The bright side of the moon
07 Dec 2021Katrina Bekers
"Would you say we are successful?"The question broke the apparent stillness in the wide cockpit, sudden like an hammer striking an anvil.
"Sorry?" replied the other voice, unusually puzzled.
"I mean, do you think we'll be able to reach our goals? Would you say our enterprise is going anywhere?..." Katrina tried to express her doubts.
"I don't th..." the Wanderer started, but was interrupted.
"...Because it doesn't look like we are. I mean, yes, we accumulate wealth, we have incredible tools at our disposal - look at this ship! - we have an entire galaxy and we're free to roam it. And we're getting pretty good at satisfying our partners, or customers, our masters - or what you want to call those - but..."
Words were flowing unfiltered, dumped verbatim from the brain.
A cold silence filled the helm. Long enough for the background noise to be noticeable - humming and murmuring of machinery and life support equipment - yet short enough for the Wanderer to try and reply.
"Commander, maybe you should explain what you mean with 'we'..."
After a short pause, the Wanderer tried to elaborate: "We as you and me? Or the faction you're currently working for? Or the squadron this ship is named after, or the human race at large?"
On the icy surface of a cold moon, a parked ship was waiting for the answer from her pilot.
"Does it matter?" asked Katrina, trying to dodge the question.
"To be able to define success, you first identify who is looking for that. Different actors on the global theater have different degrees of achievement for the same endeavor."
"You're pretty annoying to be a ship AI, you know?" - Kat again avoided to answer.
"It's not my duty to nitpick, but to keep you safe.
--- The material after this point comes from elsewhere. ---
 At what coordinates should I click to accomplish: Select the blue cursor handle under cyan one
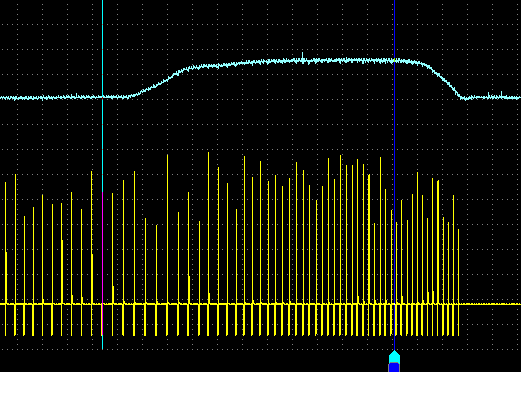[394, 368]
And I'm doing just that", rebutted the not-so-impersonal voice of TFS Void Wanderer, ninety meters of spacefaring metal, plastic, nuclear fuel and some traces of sarcasm.
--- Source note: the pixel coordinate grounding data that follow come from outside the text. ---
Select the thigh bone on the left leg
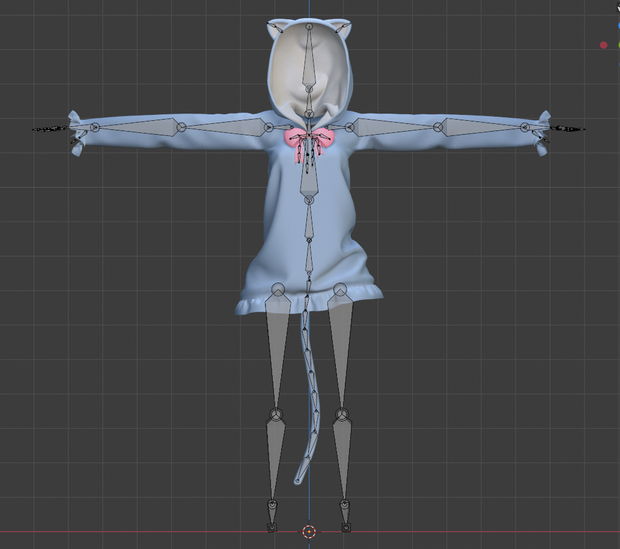This screenshot has height=549, width=620. 277,352
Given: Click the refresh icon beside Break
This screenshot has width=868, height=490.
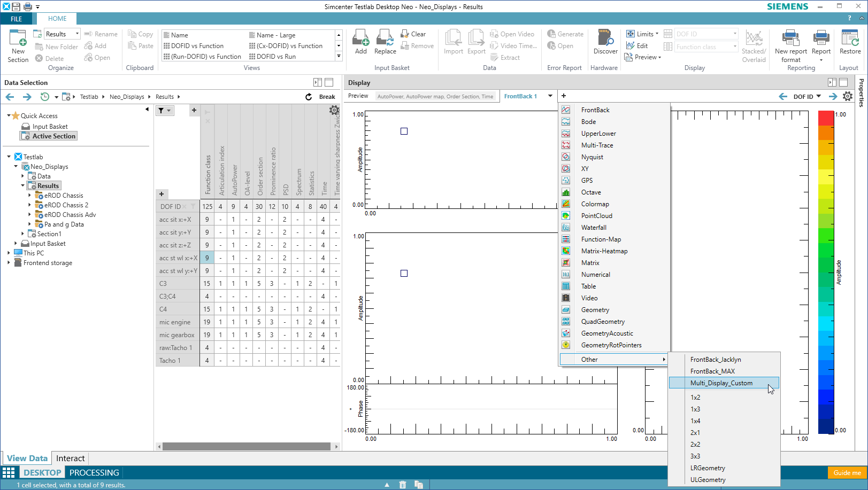Looking at the screenshot, I should (x=309, y=97).
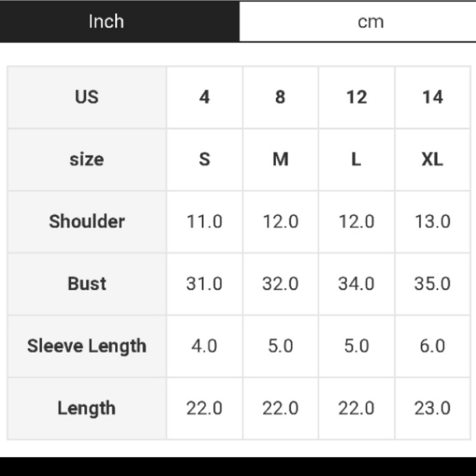Click the 13.0 shoulder value

(432, 221)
"Well, what about all of them, huh?" the Commander replied with a shade of irritation, knowing her ship just hit home with that question. And not answering it for the third time.
"What are you worried about? Not being able to complete the tasks you take on?"
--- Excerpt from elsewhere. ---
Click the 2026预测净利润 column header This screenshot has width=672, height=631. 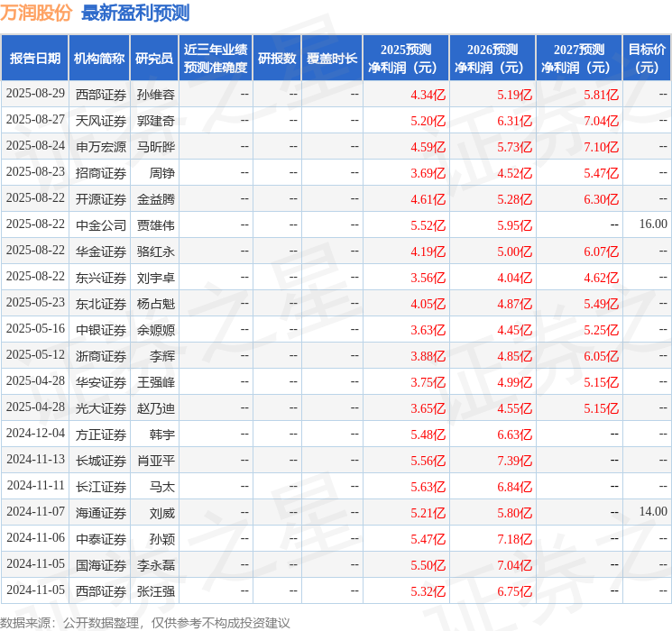coord(492,58)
More silence followed, while the Elite pilot sank in her seat - and in her thoughts.
Outside the vessel cabin, the frozen landscape was intermittently lit by the usual blinking patterns of navigation lights; while the idly thrusters were barely dusting the thinnest of atmospheres. Without the whirring of the main engine, the landing site was eerily quiet, under the twin stars. The day was a long one, and some of the missions - albeit accomplished - were rather challenging for the hull and its single occupant.
"No... Not really. No, no..." repeated Kat almost muttering. More to convince herself than to answer the artificial brain of her spaceship: "I'm pretty sure we can do whatever they ask"
"...But?..." asked the synthetic entity on the other side of the cockpit speakers.
"...But we should? I'm losing grip with the point of it all. And the worst it can happen is discovering there wasn't one to start with. We roam the skies, we fight all the battles, we do their bidding and we come out on top, victorious, always with shinier toys to restart the carnage..."
By now she was just venting out frustrations.
"I don't think of myself as a toy..." tried to joke the Wanderer - at best, a failed attempt at humor. Katrina ignored her.
"...And after years on this treadmill, we learn that maybe-just-maybe, we were the first shooting at what we call the aliens, the monsters, trying to cover up the genocidal mission of a betrayed fellow Elite! Or that the "anarchists" we fight so bravely day in and day out, may have a reason that's just hidden from us, to make us more easily manipulable. And maybe they are the real driving force behind much of how this godforsaken galaxy works! Or those NMLA freaks: you cut one head, two more pop out! Not earlier than one week ago, we wiped the floor with their ships and yet their leader is unscathed and holding thousands in hostage..."
A long, loud sigh was needed both to catch breath and to put some order in the mess of contradictory conjectures storming her mind at the moment.
Then she reprised, with a determined tone: "So, no, my artificial friend" and after a solemn pause: "We will be able to fight for us in this Delacy naval marvel, for our faction, our squadron, our power, our race. For our side."
The binary stars would soon be eclipsed by the unnamed planet.
"I just wonder if we are on the right side".